Przytoczony fragment:
Powodowie nie mieli wpływu na konfigurację podmiotową w zakresie zawartych umów, raz były to umowy z PU „G.-Z.”, innym razem z D. „S.”. Umowy te przekazywali ochroniarzom dowódcy zmian na miejsce wykonywania obowiązków a pracownicy nie mieli wpływu na te zmiany. Zakres obowiązków i sposób ich wykonywania odpowiadały definicji stosunku pracy (art. 22 k.p.).
Sąd Rejonowy uznał, że doszło tu do nadużycia przewagi ekonomicznej strony pozwanej. Świadczenie przez powodów tej samej rodzajowo pracy, jaką określono w umowach o pracę, w ramach umów zlecenia stanowiło obejście przepisów o czasie pracy.
Rozpatrujący sprawę na skutek apelacji Sąd Okręgowy w L. wyrokiem z dnia 25 października 2012 r., sygn. … 102/12 oddalił apelację strony pozwanej. Sąd Okręgowy podzielił ustalenia faktyczne i ocenę prawną Sądu Rejonowego.
Zdaniem Sądu Okręgowego trafnie sąd I instancji uznał wykonywanie pracy przez powodów jako obejście przepisów prawa pracy o czasie pracy i wynagrodzeniu za pracę w godzinach nadliczbowych. Dokonane przez pozwanego ukształtowanie więzi prawnych stanowi nadużycie ekonomicznej przewagi nad pracownikami, a wykonywanie przez nich tej samej pracy po godzinach pracy w ramach umów cywilnoprawnych stanowi kontynuowanie stosunku pracy w godzinach nadliczbowych na rzecz pozwanej. Odwołał się przy tym Sąd Okręgowy do koncepcji pracodawcy w znaczeniu ekonomicznym (kapitałowym), podkreślając, że takie ujęcie jest obecne w orzecznictwie Sądu Najwyższego i to nie tylko w zakresie zbiorowego prawa pracy (por. uchwała z dnia 23 maja 2001 r., sygn. III ZP 25/00, wyrok z dnia 12 sierpnia 2004 r., sygn. III PK 38/04) ale także w indywidualnym prawie pracy (wyrok z dnia 20 sierpnia 2005 r., sygn. II PK 413/04 oraz z dnia 14 czerwca 2006 r., sygn. I PK 231/05).
Sąd Okręgowy podkreślił tożsamość czynności wykonywanych przez powodów w ramach umowy o pracę oraz umów cywilnoprawnych. Wskazał, że w niektórych przypadkach te same czynności wykonywane w ramach jednej zmiany miałyby stanowić pracę w ramach stosunku pracy w ramach normalnych godzin pracy, natomiast w kolejnych godzinach praca byłaby już wykonywana w ramach umowy cywilnoprawnej. Kwalifikacja tej pracy jako służby ochroniarskiej, wykonywanej pod kierownictwem, w miejscu i czasie wyznaczonym przez zatrudniającego, uniemożliwia ponadto ocenę, że praca była wykonywana w ramach umów cywilnoprawnych.

Cel zadania 1:
Zwróć wszystkie wiersze z poniższych wpisów, w których występuje słowo „minus”.

Dostarczone materiały:
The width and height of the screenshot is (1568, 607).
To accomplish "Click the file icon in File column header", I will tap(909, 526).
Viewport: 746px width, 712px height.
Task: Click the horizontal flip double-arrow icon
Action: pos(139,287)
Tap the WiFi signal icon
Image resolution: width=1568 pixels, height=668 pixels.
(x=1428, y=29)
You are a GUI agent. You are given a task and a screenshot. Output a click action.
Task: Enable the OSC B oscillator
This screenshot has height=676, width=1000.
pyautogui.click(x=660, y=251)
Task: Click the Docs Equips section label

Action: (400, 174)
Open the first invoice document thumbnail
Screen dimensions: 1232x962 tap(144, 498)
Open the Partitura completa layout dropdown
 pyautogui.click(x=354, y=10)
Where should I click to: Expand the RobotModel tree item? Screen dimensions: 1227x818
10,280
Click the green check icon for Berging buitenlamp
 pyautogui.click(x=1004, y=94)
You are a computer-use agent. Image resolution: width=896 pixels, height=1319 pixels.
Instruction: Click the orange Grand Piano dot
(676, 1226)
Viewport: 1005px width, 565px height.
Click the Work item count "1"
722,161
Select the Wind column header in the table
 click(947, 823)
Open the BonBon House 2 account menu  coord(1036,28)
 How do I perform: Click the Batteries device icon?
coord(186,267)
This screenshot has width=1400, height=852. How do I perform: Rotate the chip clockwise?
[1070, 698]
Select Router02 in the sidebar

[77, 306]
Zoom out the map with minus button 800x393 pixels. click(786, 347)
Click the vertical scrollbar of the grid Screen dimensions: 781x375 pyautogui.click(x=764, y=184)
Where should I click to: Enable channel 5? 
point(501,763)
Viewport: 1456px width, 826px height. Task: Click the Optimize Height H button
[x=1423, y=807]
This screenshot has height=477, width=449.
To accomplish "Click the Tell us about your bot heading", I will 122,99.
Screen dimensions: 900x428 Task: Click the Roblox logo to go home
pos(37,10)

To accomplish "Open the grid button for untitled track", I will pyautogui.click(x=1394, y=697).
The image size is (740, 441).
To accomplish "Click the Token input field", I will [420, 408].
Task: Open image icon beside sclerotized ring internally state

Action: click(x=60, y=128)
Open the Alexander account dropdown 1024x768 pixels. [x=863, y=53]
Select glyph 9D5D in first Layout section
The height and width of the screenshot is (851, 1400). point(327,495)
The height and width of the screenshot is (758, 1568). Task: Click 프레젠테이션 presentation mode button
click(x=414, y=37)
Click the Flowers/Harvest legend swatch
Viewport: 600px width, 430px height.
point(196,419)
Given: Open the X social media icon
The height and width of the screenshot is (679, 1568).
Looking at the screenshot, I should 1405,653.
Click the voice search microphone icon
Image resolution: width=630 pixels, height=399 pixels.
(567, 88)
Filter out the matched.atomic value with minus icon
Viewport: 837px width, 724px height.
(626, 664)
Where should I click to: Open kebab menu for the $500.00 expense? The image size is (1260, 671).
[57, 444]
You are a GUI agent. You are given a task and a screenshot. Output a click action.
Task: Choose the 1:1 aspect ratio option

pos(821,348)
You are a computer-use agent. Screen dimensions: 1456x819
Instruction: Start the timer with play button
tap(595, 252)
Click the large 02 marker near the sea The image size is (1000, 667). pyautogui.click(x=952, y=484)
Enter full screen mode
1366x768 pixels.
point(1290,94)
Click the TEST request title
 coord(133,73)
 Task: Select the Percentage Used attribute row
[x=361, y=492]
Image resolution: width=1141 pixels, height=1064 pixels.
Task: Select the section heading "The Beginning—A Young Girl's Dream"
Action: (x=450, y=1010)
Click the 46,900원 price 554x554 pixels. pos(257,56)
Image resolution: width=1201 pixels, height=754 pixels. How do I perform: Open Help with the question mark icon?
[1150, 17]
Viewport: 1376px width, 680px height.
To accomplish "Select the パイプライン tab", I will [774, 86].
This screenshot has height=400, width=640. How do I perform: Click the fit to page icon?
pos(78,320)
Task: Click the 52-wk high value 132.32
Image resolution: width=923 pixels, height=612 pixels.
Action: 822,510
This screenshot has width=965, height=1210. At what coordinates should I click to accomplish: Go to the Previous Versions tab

Cel zadania 2:
Wypisz bez zmian fragment tekstu o pracy ochroniarzy, zaczynając od słów „Powodowie nie mieli” i kończąc na słowach „(art. 22 k.p.).”.

Odpowiedź 1:
Zoom out the map with minus button 800x393 pixels. click(786, 347)
Filter out the matched.atomic value with minus icon

Odpowiedź 2:
Powodowie nie mieli wpływu na konfigurację podmiotową w zakresie zawartych umów, raz były to umowy z PU „G.-Z.”, innym razem z D. „S.”. Umowy te przekazywali ochroniarzom dowódcy zmian na miejsce wykonywania obowiązków a pracownicy nie mieli wpływu na te zmiany. Zakres obowiązków i sposób ich wykonywania odpowiadały definicji stosunku pracy (art. 22 k.p.).